Today the Advertiser employs about 50 people, with the biggest department being editorial.
It costs 90p and the circulation/distribution stands at about 16,000.

The offices are still in Bell Street in Maidenhead town centre.
In May 2008, the Advertiser bought the Slough and Windsor Express series, which is now also produced in Newspaper House.

== Louis Baylis (Maidenhead Advertiser) Charitable Trust ==
When Louis Baylis set up the trust in 1962 he was determined to preserve the independence of the Advertiser while at the same time to turn it into a benefactor of the town. He wrote his aim was: "To preserve the Advertiser as an independent family concern free from all outside influence and its continuance as part of the civic and social life of the community it serves." It secured it as a truly independent newspaper whose profits fund local good causes.

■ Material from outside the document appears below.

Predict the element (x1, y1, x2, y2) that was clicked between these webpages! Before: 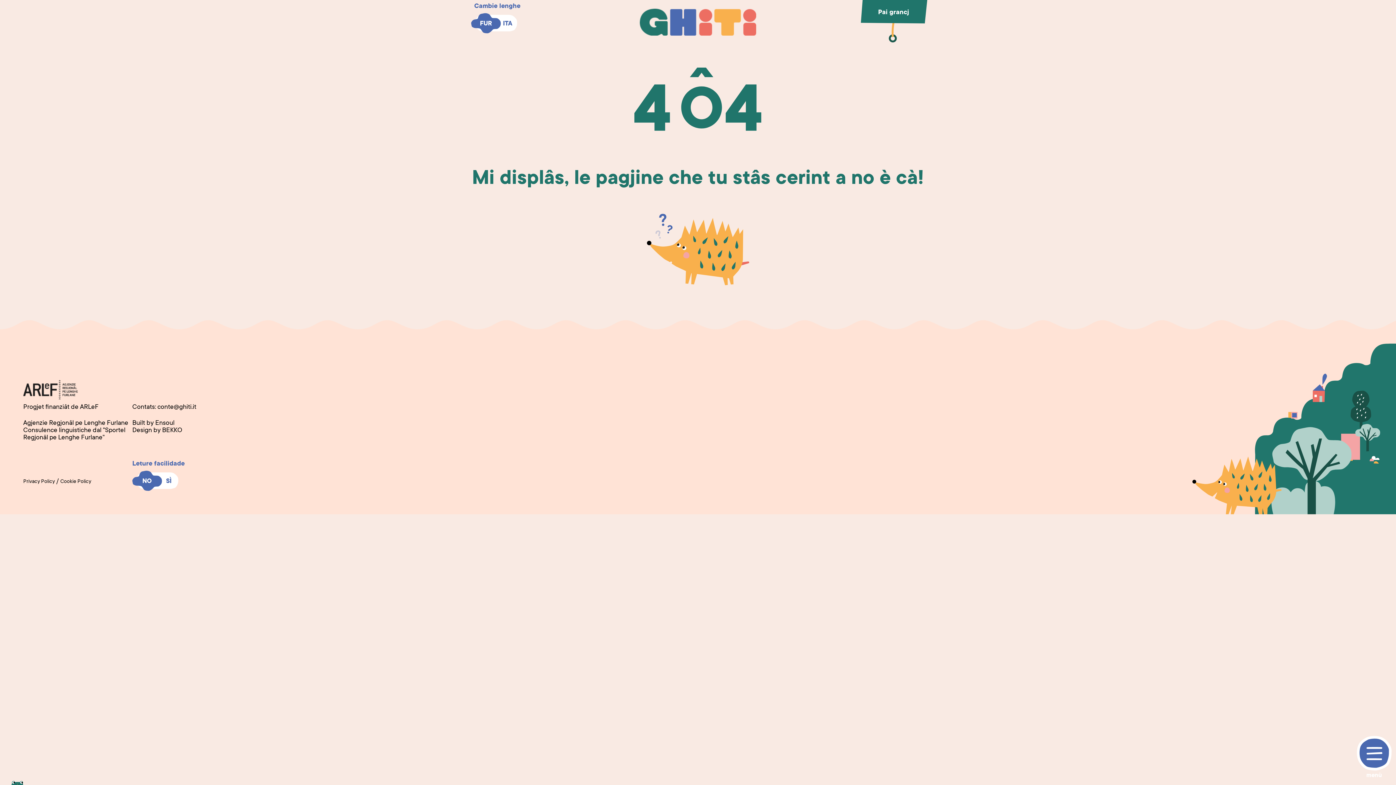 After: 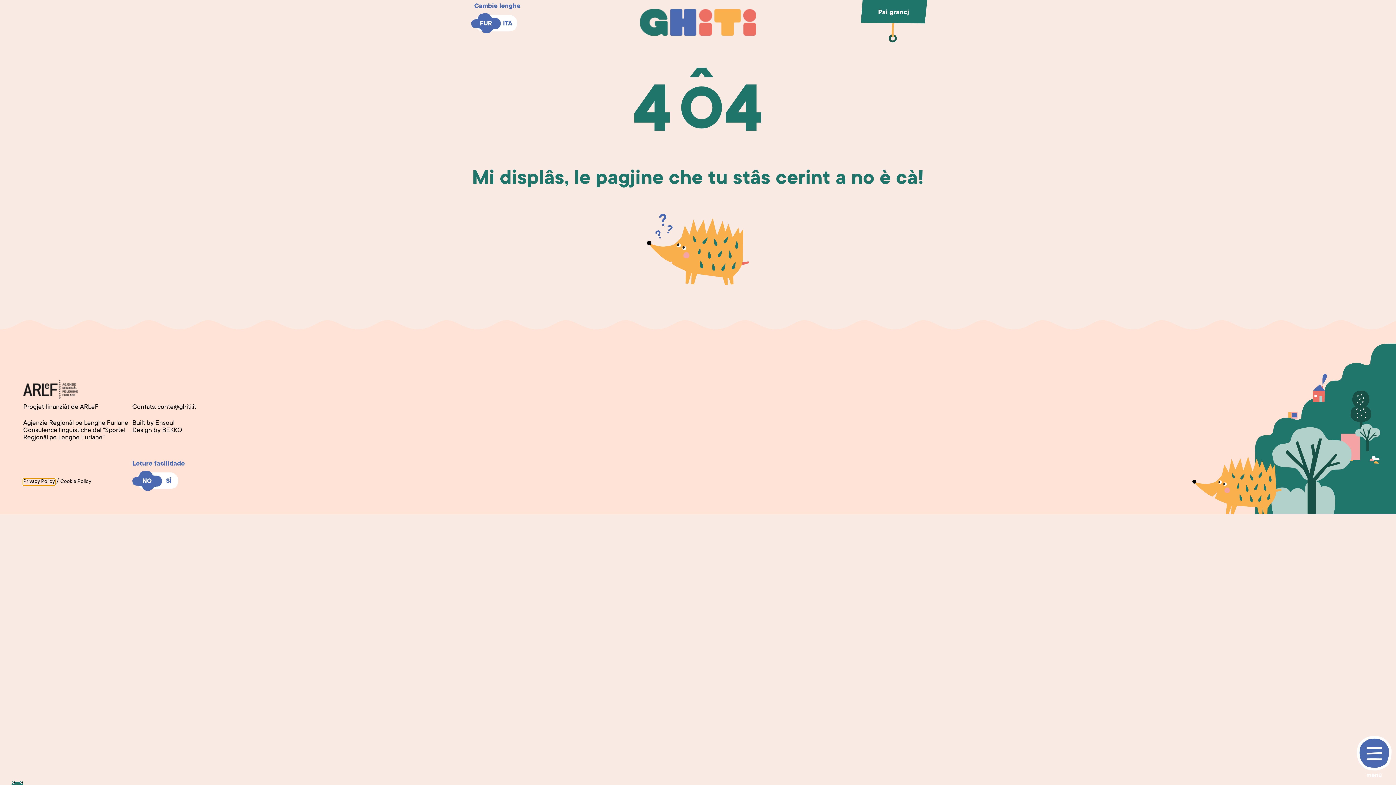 Action: bbox: (23, 479, 54, 485) label: Privacy PolicyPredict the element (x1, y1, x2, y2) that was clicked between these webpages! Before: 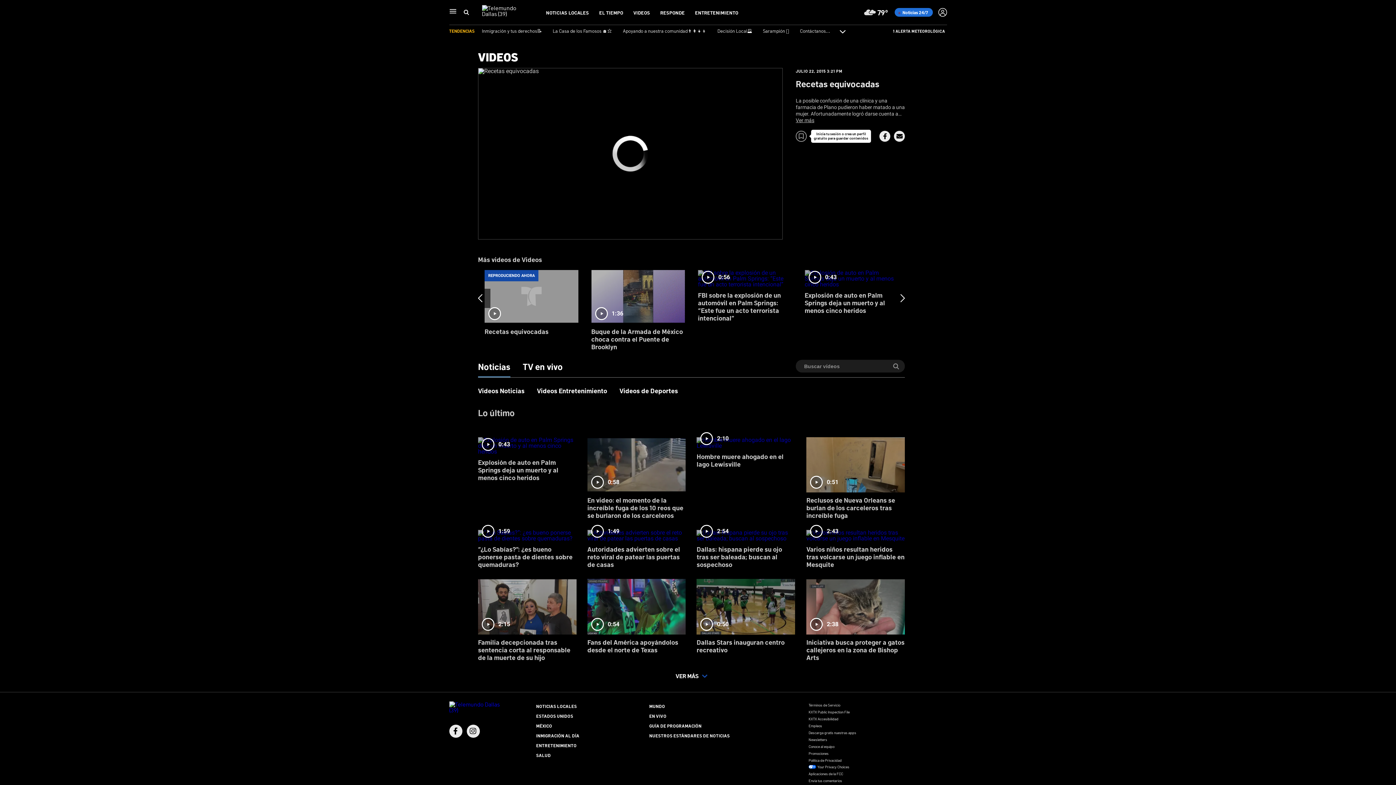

The Advertiser is wholly owned by the trust, which receives 80 per cent of its profits, instead of money disappearing into the pockets of anonymous shareholders. The Advertiser has passed million of pounds to the trust since it began. It makes grants to charities, good causes and community groups in the town and surrounding areas.

== Supplements ==
As well as the two newspapers published every week with a combined readership of nearly 128,000, Baylis Media Ltd also produces a number of special publications.
These are the Business Monthly, Life etc. – a lifestyle glossy magazine – and Weddings etc., both of which are published twice a year.

== Notable Articles ==
On 8 March 2024, Maidenhead MP Theresa May announced that she would not seek re-election as an MP at the general election in the Maidenhead Advertiser before any other publication. With Jack Blanchard, U.K. Editor at Politico, stating "Proper scoop for the Maidenhead advertiser".